◆ Work task: In the records, find each line where "agent" occurs, and copy it.

Dataset entries:
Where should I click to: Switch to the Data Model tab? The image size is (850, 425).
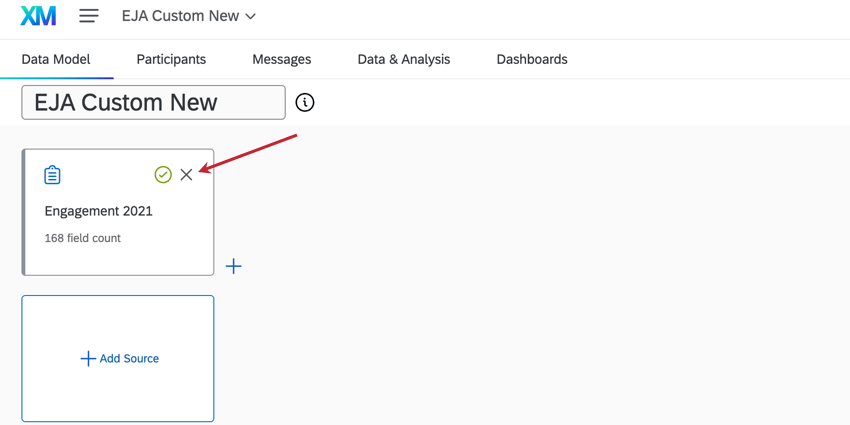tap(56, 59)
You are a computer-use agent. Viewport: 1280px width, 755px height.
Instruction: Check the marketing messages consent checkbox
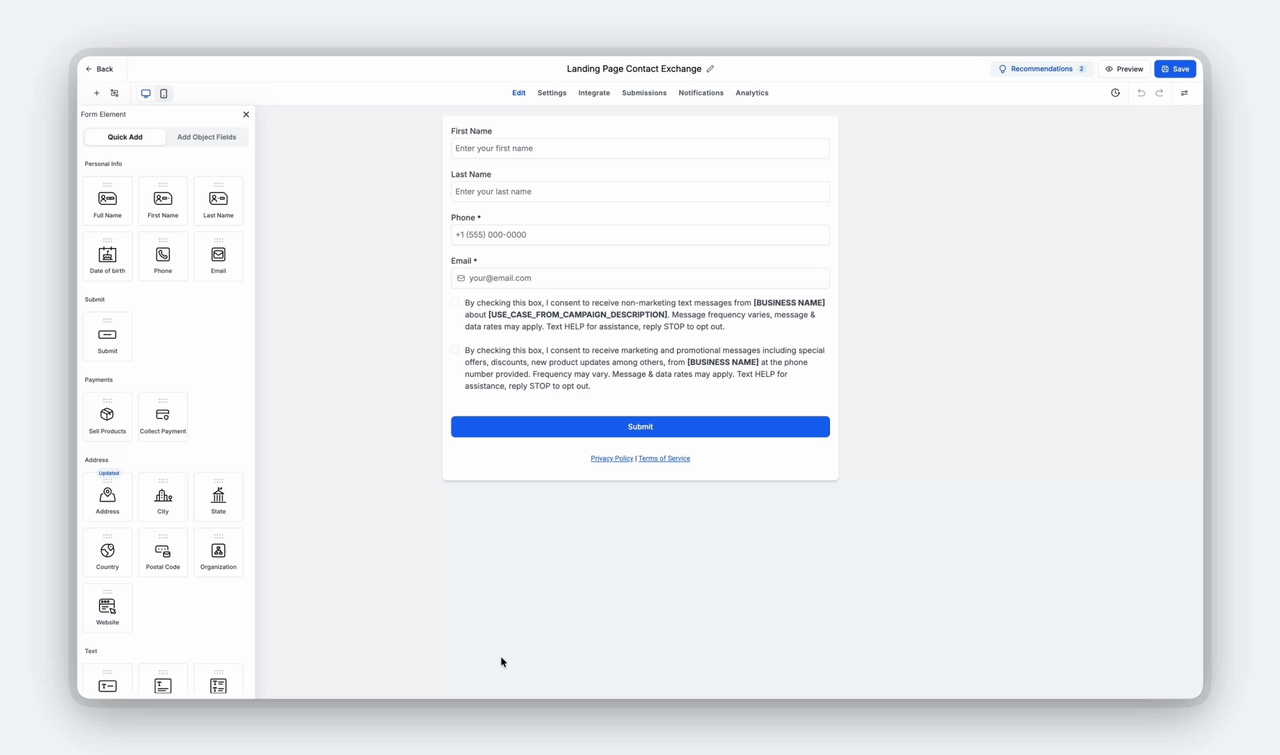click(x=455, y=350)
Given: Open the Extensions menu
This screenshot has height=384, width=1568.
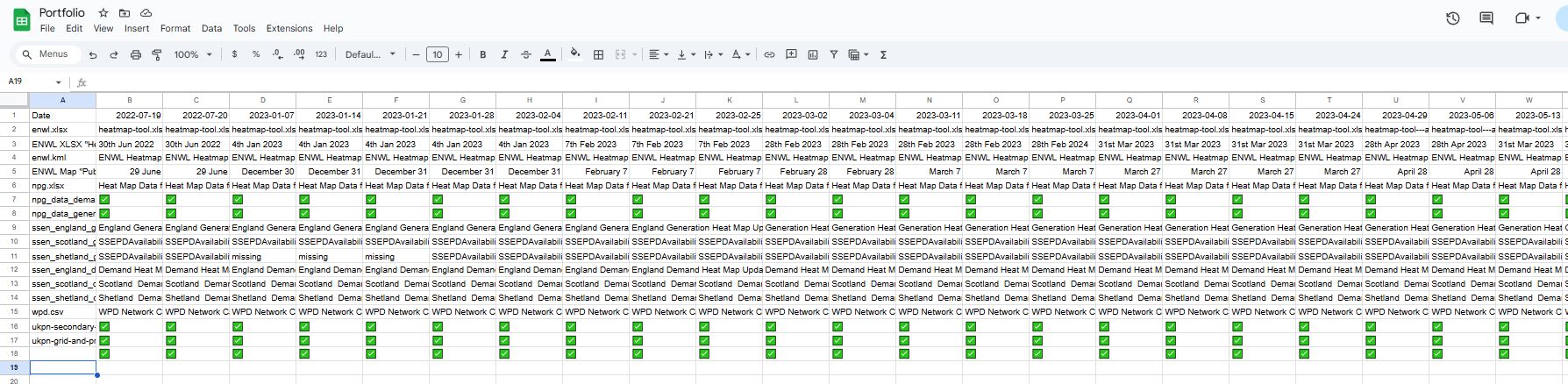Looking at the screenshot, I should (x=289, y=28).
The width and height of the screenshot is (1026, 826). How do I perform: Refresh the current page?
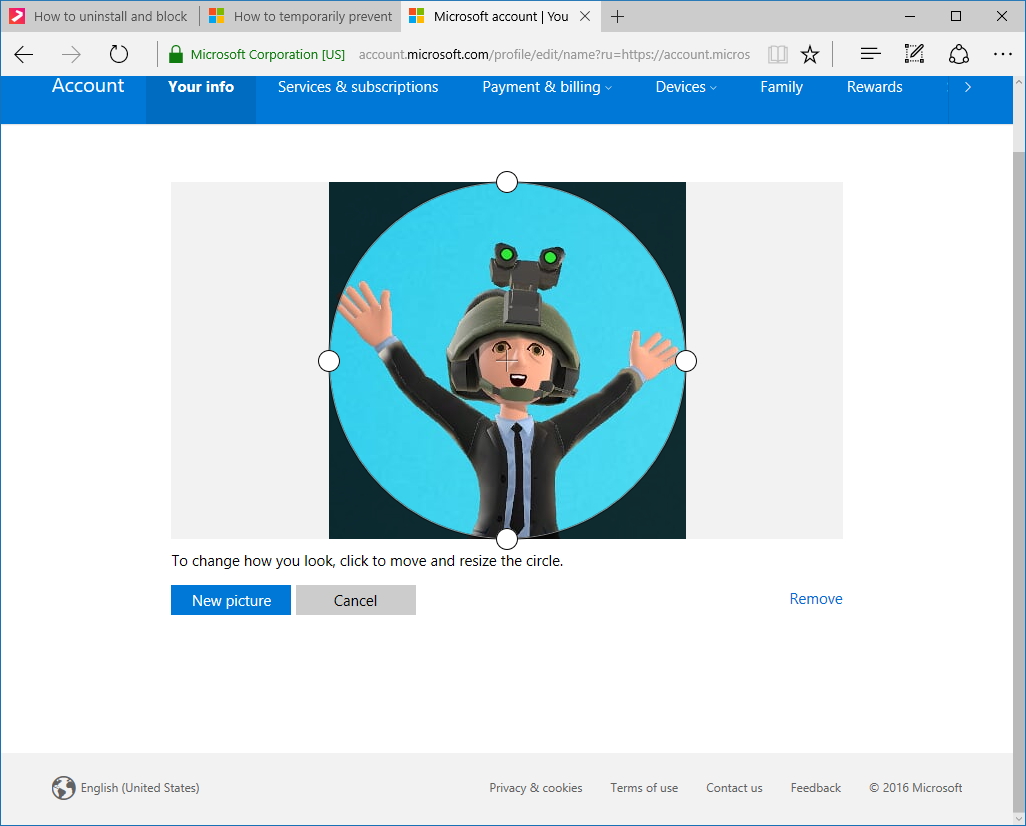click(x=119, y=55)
==
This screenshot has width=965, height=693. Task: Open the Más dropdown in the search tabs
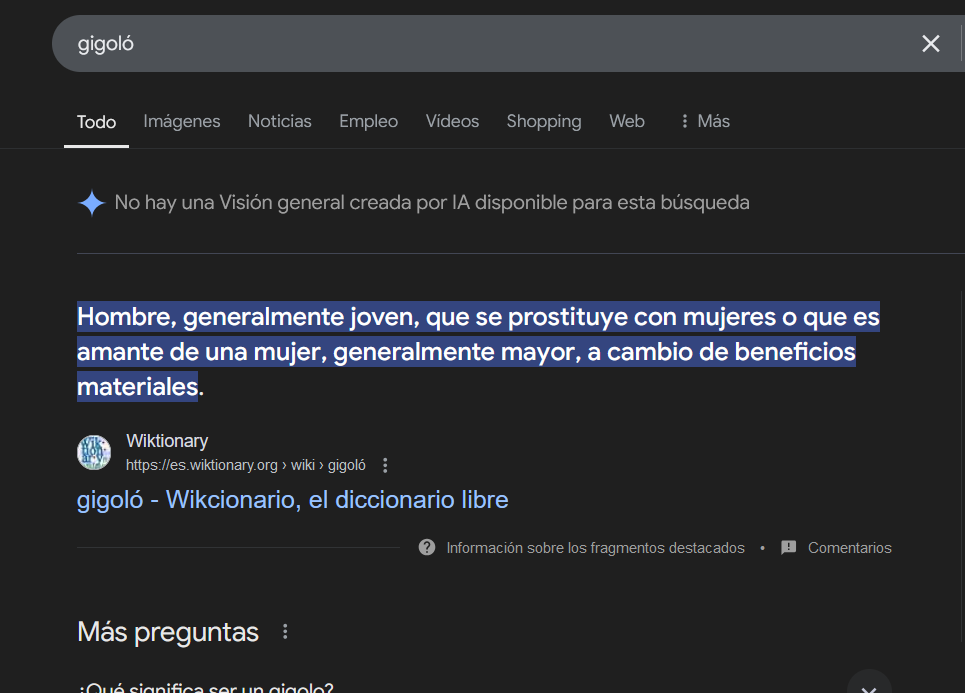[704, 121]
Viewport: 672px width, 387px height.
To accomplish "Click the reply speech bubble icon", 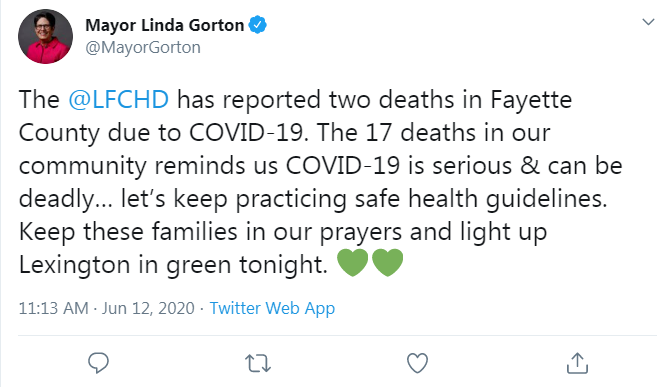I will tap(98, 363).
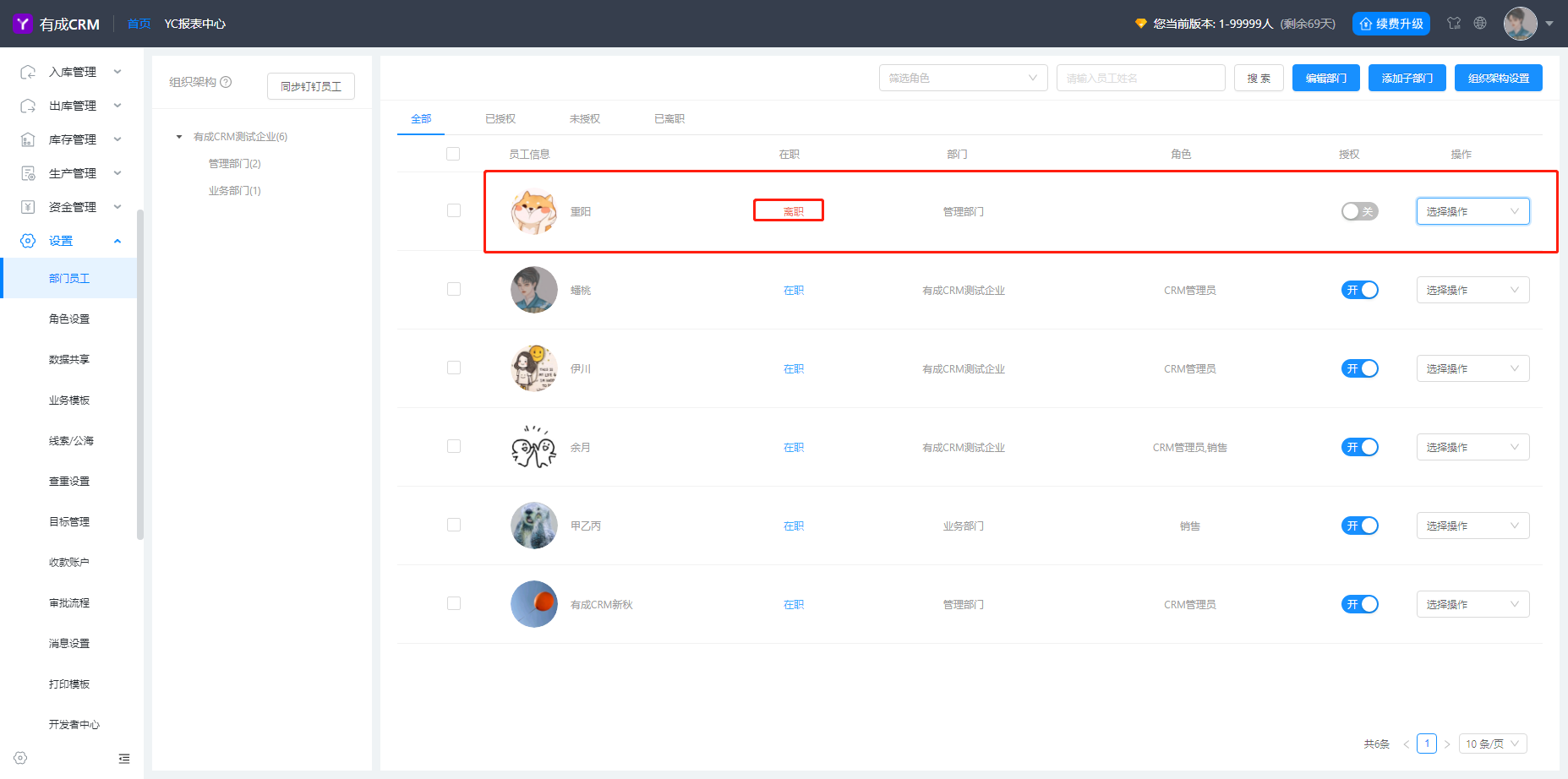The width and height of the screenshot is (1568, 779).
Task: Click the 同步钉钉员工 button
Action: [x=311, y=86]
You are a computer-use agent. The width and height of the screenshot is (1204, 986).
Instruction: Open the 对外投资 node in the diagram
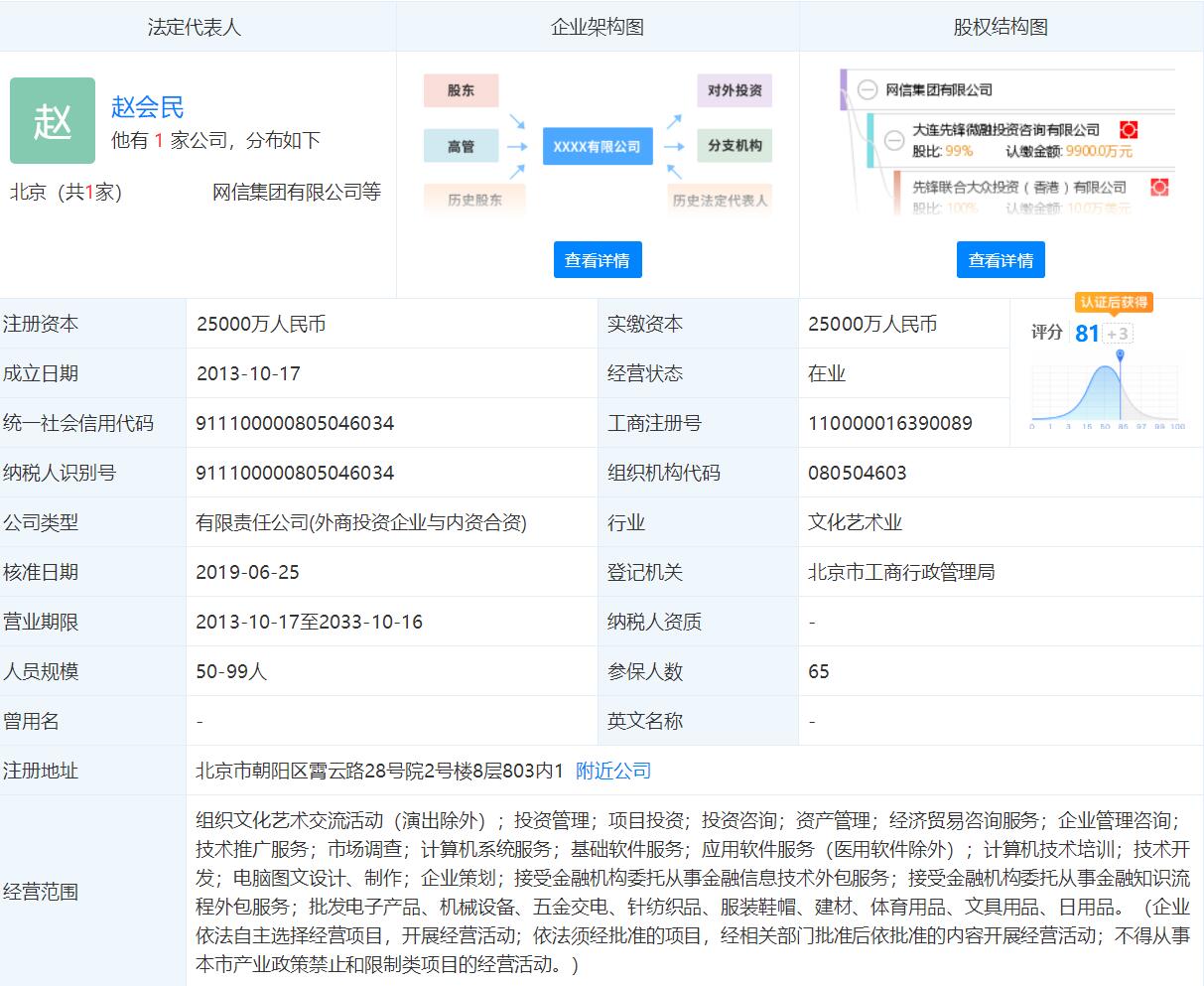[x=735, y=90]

◆ Solution to this problem:
You are a computer-use agent. Viewport: 1280px width, 755px height.
You are a computer-use agent. The width and height of the screenshot is (1204, 986).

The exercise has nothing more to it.